Tellurian UCAN Inc. — $10,000 in support of the nonprofit’s work to address alcohol and drug abuse problems.
The Madison Institute — $1,000 in general support of its annual speakers’ program.
The Nehemiah Center for Urban Leadership Development — $150,000 toward the Justified Anger coalition, which seeks to end racial inequities in Dane County.
The Rainbow Project Inc. — $10,000 to help support the project’s work with young families.
The Road Home Dane County — $10,000 in support of its efforts to provide opportunities for homeless children and their families.

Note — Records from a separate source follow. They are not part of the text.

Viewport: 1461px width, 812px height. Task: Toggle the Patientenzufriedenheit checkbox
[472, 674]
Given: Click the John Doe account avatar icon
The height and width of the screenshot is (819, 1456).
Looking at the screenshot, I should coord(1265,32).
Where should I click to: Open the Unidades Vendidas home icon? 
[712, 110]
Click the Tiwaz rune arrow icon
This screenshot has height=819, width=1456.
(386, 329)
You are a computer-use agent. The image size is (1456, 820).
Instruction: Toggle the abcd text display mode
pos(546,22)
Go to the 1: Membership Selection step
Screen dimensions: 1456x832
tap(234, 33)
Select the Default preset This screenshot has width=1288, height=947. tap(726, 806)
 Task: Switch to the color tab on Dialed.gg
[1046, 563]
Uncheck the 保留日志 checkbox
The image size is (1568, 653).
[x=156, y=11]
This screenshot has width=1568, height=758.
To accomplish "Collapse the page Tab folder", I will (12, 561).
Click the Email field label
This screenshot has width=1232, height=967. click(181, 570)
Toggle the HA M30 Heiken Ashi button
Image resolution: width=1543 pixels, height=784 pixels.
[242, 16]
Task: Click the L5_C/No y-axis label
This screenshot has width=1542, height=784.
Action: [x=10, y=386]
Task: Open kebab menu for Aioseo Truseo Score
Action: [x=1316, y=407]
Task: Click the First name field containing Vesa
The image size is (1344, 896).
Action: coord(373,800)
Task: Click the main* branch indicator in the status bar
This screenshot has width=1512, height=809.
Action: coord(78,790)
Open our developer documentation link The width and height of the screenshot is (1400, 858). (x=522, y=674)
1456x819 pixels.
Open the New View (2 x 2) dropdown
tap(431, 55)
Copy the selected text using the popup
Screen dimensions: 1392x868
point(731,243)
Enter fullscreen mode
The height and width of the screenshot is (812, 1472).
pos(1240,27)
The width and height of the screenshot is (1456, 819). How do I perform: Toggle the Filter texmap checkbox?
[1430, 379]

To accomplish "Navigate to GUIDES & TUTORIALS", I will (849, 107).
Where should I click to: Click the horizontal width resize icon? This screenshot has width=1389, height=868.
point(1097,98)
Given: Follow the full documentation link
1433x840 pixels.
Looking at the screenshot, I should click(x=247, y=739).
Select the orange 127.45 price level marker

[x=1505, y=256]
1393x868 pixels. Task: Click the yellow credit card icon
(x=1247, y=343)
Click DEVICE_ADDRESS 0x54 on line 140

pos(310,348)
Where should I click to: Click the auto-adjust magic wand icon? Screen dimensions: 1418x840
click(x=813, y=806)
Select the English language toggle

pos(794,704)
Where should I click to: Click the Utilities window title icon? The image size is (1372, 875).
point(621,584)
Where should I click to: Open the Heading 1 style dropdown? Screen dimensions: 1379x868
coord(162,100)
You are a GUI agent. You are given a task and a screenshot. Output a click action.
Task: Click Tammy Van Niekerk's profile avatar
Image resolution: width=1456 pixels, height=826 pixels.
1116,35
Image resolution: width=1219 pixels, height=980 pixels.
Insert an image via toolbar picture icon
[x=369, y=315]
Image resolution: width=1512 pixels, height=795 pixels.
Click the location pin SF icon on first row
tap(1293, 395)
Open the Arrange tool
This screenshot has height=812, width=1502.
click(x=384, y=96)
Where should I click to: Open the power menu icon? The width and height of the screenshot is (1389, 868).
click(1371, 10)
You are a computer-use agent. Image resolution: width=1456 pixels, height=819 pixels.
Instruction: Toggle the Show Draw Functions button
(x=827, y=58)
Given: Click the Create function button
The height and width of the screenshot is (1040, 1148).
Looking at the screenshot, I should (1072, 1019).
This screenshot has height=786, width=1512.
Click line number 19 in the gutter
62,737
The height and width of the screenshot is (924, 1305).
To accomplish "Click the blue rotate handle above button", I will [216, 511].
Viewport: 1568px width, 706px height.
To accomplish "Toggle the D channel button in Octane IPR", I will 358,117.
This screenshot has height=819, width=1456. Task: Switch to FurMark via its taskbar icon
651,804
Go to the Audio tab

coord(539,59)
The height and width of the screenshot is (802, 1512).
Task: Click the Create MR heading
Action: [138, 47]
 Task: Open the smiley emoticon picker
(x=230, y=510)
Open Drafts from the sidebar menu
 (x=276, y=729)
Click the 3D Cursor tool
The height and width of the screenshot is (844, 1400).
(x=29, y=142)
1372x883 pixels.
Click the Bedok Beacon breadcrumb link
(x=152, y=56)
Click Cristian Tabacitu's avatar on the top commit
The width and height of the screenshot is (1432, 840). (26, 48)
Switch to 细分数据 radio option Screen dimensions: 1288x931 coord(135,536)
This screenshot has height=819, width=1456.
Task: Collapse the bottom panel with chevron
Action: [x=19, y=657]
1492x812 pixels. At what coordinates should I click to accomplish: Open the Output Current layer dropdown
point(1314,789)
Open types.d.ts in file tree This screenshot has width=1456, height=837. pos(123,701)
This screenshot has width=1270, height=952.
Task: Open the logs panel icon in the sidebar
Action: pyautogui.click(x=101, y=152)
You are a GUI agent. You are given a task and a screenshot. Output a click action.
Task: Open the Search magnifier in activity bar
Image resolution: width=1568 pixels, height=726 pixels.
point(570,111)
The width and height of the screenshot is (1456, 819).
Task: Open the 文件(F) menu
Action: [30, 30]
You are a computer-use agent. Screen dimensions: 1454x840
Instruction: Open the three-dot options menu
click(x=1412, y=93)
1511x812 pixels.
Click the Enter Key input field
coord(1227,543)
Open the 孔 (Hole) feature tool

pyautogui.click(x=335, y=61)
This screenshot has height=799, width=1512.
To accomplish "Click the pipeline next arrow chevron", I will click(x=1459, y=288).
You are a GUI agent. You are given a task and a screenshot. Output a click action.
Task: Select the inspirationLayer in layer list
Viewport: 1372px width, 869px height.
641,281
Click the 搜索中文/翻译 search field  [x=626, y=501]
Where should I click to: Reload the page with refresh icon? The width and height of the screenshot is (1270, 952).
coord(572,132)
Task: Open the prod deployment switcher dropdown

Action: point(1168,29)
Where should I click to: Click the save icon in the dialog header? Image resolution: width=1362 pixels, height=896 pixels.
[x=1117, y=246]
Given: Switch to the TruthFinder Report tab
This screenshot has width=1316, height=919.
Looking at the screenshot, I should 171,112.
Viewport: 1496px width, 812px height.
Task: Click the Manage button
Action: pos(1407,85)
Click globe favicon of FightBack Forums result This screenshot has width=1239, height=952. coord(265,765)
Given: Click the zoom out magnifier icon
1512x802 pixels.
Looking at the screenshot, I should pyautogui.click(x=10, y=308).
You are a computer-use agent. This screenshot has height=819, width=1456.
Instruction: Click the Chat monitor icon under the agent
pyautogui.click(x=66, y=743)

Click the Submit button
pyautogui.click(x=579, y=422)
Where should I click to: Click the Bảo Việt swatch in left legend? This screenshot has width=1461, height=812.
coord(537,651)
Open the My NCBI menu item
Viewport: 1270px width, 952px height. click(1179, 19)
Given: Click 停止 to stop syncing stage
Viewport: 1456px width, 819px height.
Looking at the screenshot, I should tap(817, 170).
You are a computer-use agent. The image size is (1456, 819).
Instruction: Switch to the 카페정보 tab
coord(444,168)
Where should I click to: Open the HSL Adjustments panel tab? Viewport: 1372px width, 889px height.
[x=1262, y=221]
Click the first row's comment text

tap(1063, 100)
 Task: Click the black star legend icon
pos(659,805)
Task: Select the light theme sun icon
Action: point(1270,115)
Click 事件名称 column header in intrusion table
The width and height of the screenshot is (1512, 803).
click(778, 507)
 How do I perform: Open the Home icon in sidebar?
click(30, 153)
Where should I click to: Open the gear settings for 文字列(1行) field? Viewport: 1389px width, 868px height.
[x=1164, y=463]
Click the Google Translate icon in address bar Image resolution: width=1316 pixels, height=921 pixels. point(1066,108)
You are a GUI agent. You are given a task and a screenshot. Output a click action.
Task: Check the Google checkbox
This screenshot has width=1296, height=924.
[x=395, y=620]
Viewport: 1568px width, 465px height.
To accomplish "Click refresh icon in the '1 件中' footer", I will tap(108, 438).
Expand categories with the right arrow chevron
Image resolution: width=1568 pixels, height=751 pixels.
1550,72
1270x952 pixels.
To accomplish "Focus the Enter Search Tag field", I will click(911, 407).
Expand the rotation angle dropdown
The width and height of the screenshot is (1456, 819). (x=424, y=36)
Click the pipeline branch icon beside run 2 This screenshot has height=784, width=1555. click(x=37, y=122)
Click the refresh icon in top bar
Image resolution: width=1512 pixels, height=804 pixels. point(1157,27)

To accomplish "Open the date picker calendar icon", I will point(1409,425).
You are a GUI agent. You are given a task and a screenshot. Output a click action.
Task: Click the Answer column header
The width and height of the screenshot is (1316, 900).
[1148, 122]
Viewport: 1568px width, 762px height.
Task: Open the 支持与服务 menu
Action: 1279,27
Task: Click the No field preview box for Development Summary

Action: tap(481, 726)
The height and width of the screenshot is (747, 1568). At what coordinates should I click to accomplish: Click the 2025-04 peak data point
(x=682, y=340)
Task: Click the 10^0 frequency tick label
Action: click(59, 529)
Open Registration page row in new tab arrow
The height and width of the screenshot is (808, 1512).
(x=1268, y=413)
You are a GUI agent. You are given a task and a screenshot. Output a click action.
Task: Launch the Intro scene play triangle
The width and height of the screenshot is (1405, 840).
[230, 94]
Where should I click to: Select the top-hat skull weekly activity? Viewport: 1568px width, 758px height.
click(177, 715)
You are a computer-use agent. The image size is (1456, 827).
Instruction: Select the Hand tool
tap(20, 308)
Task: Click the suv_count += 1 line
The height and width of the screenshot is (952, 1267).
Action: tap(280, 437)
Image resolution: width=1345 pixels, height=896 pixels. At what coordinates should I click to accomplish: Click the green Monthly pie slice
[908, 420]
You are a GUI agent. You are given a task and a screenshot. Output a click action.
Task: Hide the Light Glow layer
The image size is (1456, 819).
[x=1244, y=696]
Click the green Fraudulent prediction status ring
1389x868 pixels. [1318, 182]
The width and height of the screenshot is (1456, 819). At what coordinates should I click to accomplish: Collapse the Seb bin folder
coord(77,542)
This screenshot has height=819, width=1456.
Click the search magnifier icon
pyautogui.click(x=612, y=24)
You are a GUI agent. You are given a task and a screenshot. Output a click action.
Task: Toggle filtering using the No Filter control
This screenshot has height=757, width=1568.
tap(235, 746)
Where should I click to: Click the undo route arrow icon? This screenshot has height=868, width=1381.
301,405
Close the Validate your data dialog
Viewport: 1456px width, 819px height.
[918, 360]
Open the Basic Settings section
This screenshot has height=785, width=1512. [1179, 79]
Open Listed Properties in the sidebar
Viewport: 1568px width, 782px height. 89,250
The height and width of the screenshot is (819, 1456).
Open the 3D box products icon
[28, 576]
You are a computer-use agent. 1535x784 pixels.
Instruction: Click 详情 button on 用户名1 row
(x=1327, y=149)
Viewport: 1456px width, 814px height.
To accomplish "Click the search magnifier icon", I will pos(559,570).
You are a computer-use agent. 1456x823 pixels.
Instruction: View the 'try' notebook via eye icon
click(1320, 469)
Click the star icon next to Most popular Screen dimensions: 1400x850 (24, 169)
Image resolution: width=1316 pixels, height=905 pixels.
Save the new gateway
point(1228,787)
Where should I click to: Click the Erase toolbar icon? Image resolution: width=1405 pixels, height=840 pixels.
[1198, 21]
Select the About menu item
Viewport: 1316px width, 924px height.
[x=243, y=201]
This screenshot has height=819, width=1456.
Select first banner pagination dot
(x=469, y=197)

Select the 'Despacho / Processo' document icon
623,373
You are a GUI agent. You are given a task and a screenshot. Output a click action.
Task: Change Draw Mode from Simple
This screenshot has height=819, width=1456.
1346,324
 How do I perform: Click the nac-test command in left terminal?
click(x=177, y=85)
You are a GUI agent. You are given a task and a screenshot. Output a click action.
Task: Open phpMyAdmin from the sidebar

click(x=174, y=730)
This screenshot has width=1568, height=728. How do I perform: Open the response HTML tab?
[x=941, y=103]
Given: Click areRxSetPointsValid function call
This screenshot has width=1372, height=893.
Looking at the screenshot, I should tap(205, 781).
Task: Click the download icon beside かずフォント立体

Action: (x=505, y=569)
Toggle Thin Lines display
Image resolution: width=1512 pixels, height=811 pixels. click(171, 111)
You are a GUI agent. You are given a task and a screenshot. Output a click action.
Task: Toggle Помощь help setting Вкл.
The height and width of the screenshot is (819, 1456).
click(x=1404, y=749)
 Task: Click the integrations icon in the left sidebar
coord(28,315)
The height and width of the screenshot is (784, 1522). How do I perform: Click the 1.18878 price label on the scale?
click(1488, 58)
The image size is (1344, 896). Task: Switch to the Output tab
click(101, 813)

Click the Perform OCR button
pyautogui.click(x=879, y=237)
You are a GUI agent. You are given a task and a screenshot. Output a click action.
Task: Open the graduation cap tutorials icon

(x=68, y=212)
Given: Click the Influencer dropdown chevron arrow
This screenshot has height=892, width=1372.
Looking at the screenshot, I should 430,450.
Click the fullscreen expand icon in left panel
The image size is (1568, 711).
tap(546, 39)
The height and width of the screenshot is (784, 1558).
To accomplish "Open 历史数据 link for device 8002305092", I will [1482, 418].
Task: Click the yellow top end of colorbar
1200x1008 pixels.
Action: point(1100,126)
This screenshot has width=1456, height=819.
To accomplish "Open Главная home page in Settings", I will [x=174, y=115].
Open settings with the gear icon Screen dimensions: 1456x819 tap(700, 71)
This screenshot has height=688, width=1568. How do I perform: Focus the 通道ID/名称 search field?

Token Creek Chamber Music Festival — $1,000 in general support of the annual music series.
United Cerebral Palsy of Greater Dane County — $10,000 in support of UCP’s programs to provide after-school activities for young people with disabilities.
University Avenue Discovery Center Preschool — $2,500 to help provide day care for low-income families.
Urban League of Greater Madison — $10,000 in general support of the Urban League’s many community and educational programs.
Vera Court Neighborhood Center — $2,500 toward programming for the affiliated Bridge Lake Point Waunona Neighborhood Center.
Verona Area Needs Network — $10,000 to help expand the group’s food pantry.
VSA Wisconsin — $2,000 for the organization’s arts and music program for people with disabilities.
Wisconsin Academy for Graduate Service Dogs — $2,000 to help cover the costs to train service dogs that will be placed in the Madison area.
Wisconsin Academy of Science, Arts and Letters — $10,000 to support the academy’s high-quality publication, Wisconsin People and Ideas.
Wisconsin Center for Investigative Journalism — $20,000 in general support of the center, which produces investigative journalism and disseminates the results to the public through media partners.
Wisconsin Chamber Orchestra — $12,000 in general support of the annual Concerts on the Square.
Wisconsin Council on Children and Families — $25,000 to assist in the council’s ongoing efforts to identify and reduce racial inequities, including an expansion of that effort to include Dane County’s Hispanic communities.
Wisconsin Democracy Campaign — $20,000 in general support of the group’s work to compile information about political campaign finances.
Wisconsin Historical Foundation — $15,000 contribution to support the society’s high-quality Wisconsin History magazine.
Wisconsin Institute of Youth Journalism — $5,000 to support the summer internship program, which links interested minority students with the professional news media.
Women’s Medical Fund — $5,000 to help the fund’s work to provide health services to needy women.
Workers Rights Center — $5,000 toward the center’s project to investigate working conditions and other issues faced by Latino immigrants in the area.
YWCA Madison — $10,000 toward the organization’s YWebCA program, which provides job instruction in information technology geared toward women and people of color.